1962- Giant birthday party and rally held for President John F. Kennedy in New York's Madison Square Garden -his birthday was actually the following week. What made it memorable was Marilyn Monroe in a dress so tight she had to be sewn into it, singing her sexy version of the Happy Birthday song.  'Haapie (exhale) Burth- Day, Mister - Prezz- a -dent (sigh), Happy, etc. "


1992- The completion bond company seized Richard Williams unfinished masterpiece Cobbler and the Thief. They had the film’s remaining sequences completed by another studio and released as Arabian Nights. 


1997- Matthew Broderick married Sarah Jessica Parker. 


1999- George Lucas’ much anticipated film Star Wars Episode One the Phantom Menace premiered, the first Star Wars sequel in over a decade.
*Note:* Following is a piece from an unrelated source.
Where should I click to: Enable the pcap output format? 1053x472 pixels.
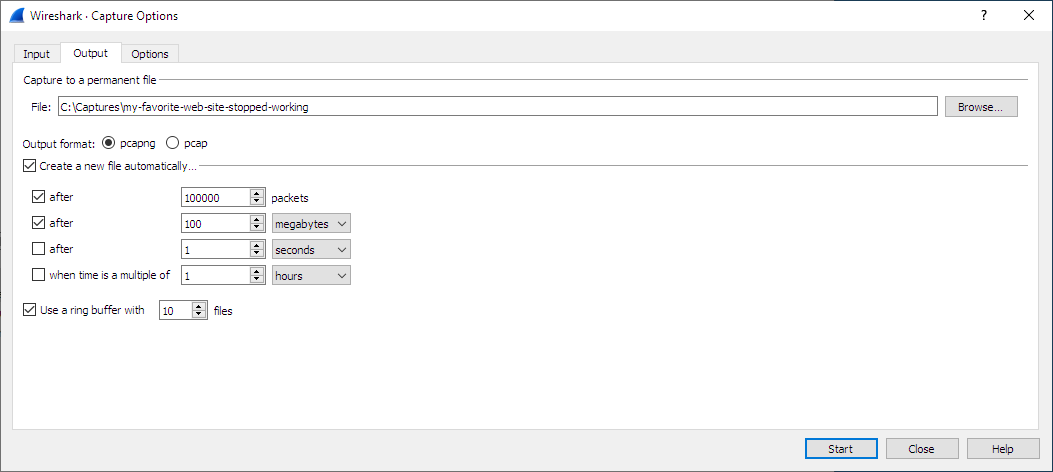tap(172, 143)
It was the first major film premiere to be projected digitally. Only two theaters in New York and two in Hollywood could do digital projection then. It featured Jarr Jarr Binks, a character so annoying, that web sites like  www. I Want Jarr-Jarr to Die-Die.com soon racked up tens of thousands of hits.


2000- Walt Disney film Dinosaur opened.


2005- Star Wars: The Revenge of the Sith premiered.


2006- Dreamworks animated film ‘Over the Hedge’ premiered.